Given data
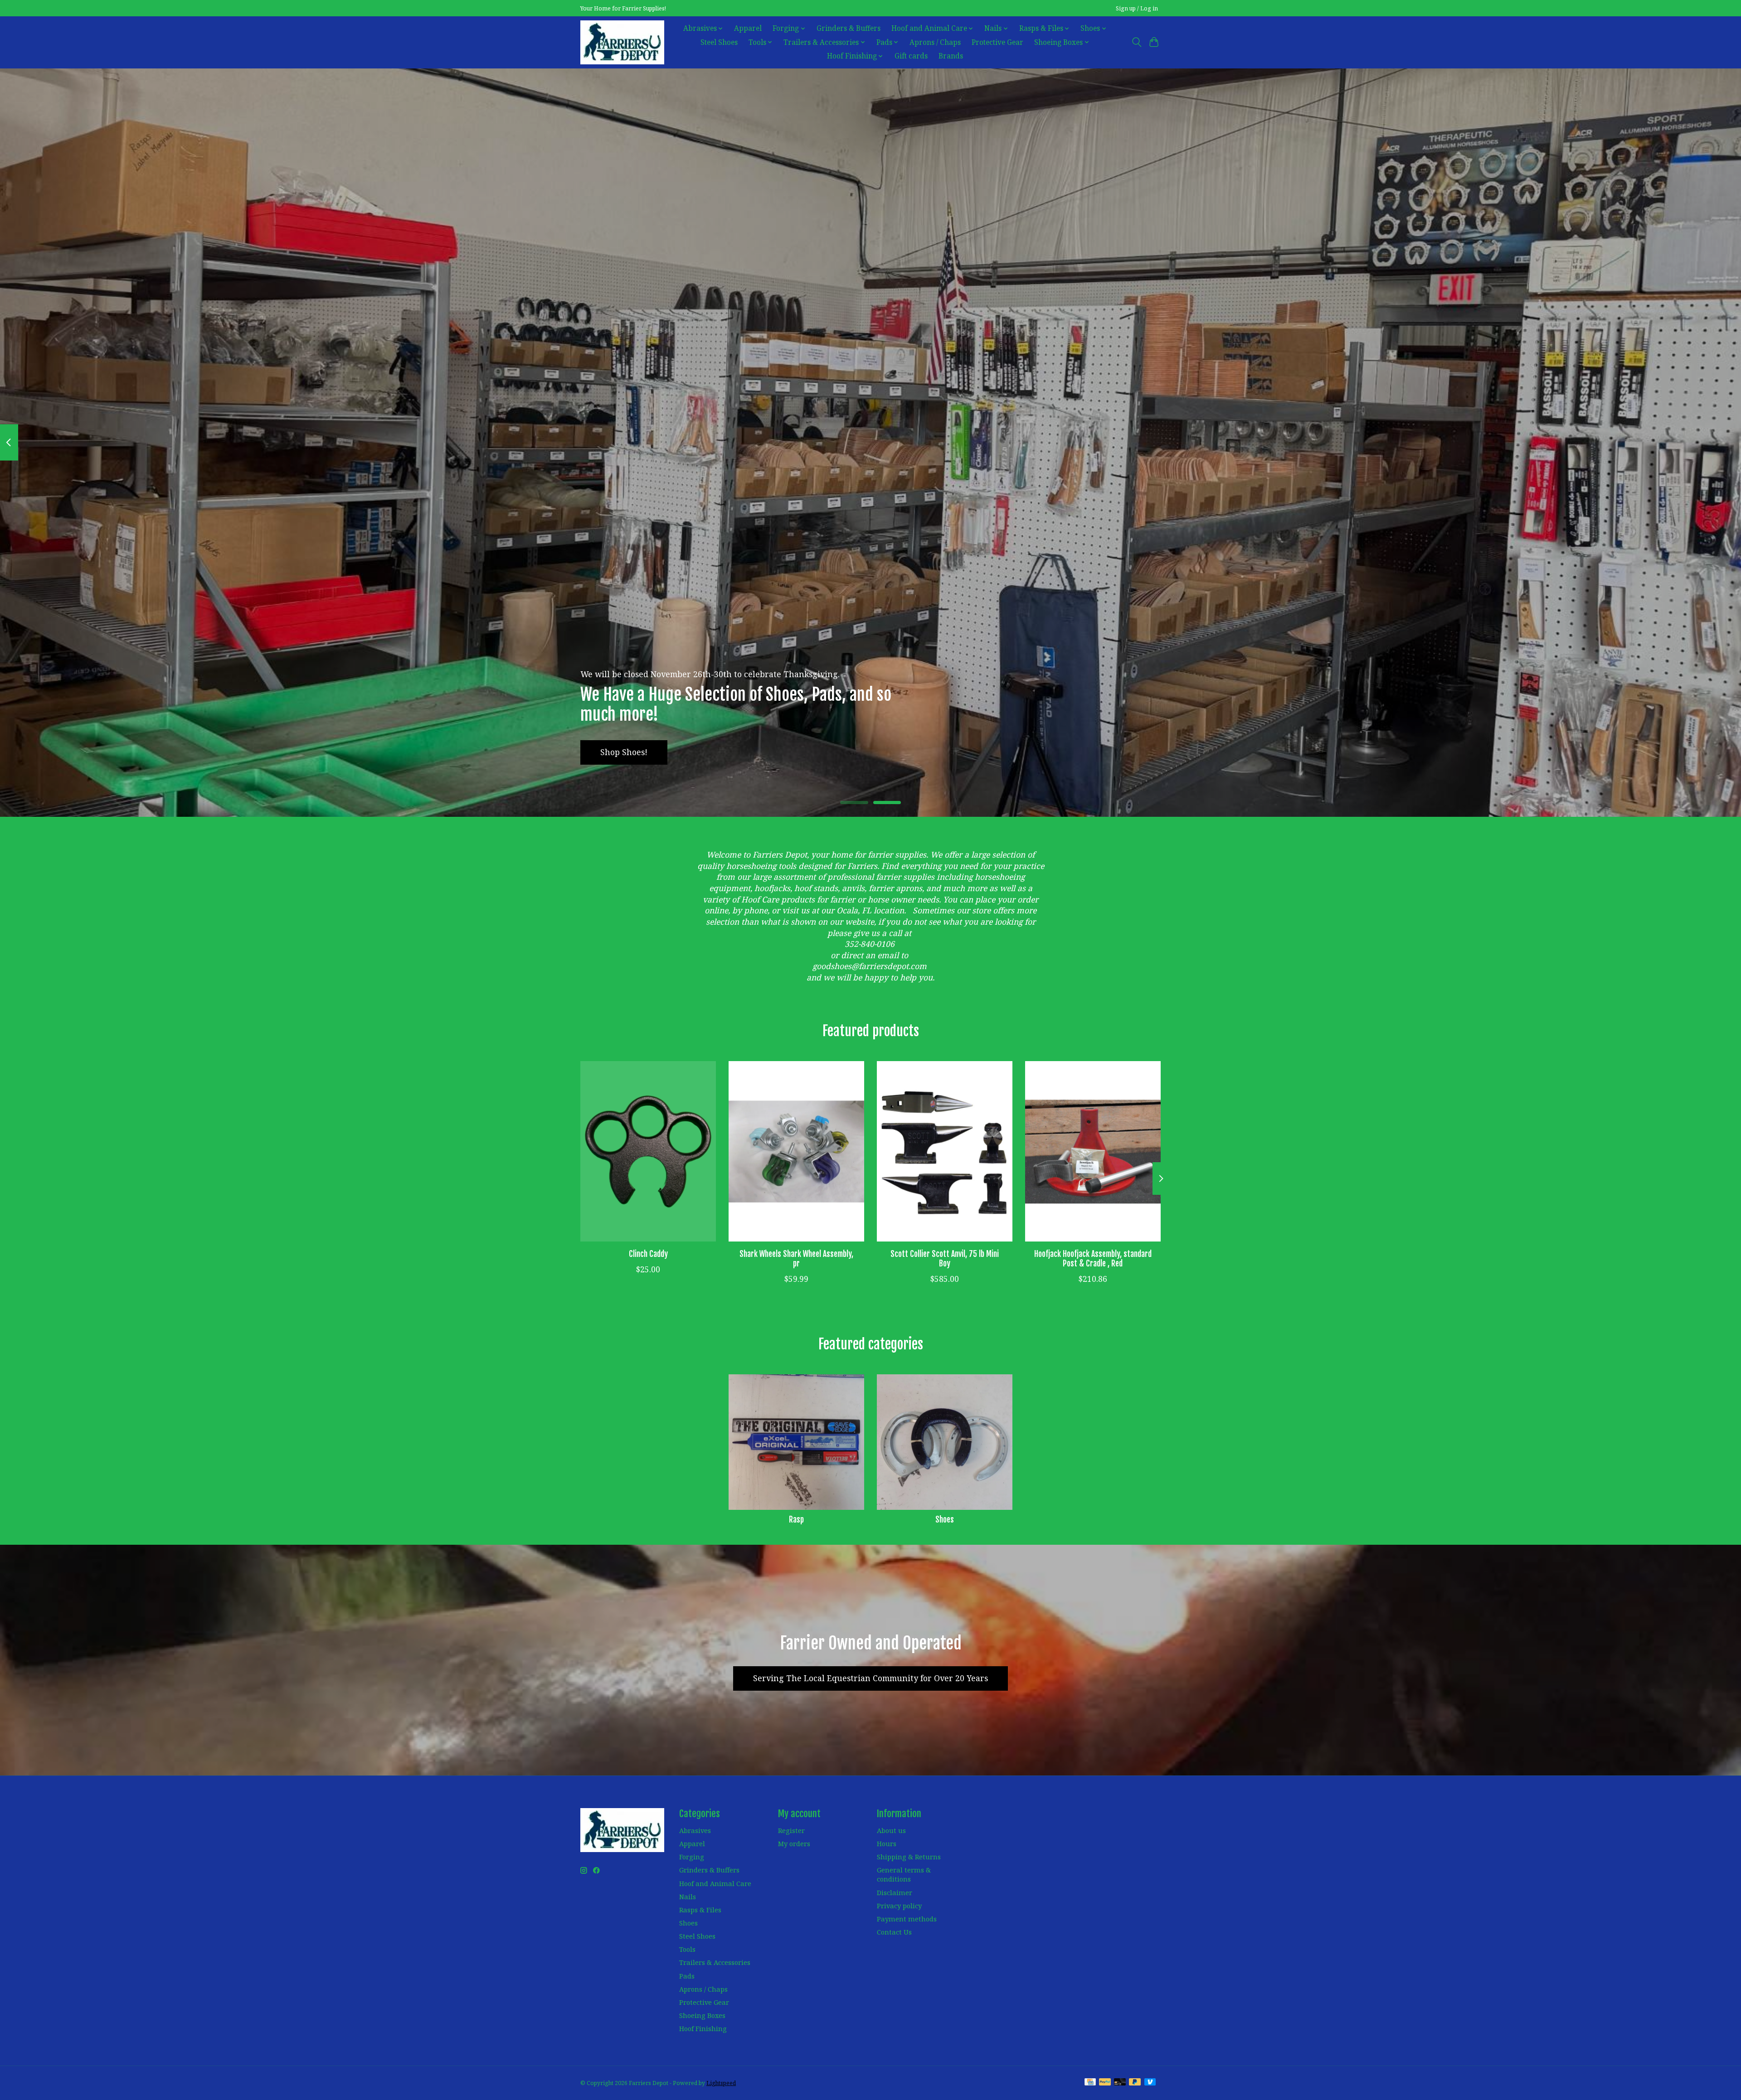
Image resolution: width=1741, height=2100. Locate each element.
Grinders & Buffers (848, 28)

--

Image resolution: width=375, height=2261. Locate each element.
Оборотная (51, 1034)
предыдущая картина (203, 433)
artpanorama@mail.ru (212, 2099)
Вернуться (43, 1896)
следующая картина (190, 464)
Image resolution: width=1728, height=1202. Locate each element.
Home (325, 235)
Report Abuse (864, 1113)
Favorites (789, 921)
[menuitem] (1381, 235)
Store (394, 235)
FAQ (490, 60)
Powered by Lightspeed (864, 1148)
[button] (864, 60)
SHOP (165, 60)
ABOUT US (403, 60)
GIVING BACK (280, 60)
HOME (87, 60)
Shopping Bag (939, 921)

About this exercise
Everything from the line with "Image resolution: width=1741, height=2100." through the line with "Grinders & Buffers (848, 28)" should be written out exactly as it appears above, end lines included, and nothing outside that range.

Answer to this problem
Image resolution: width=1741, height=2100. Locate each element.
Grinders & Buffers (848, 28)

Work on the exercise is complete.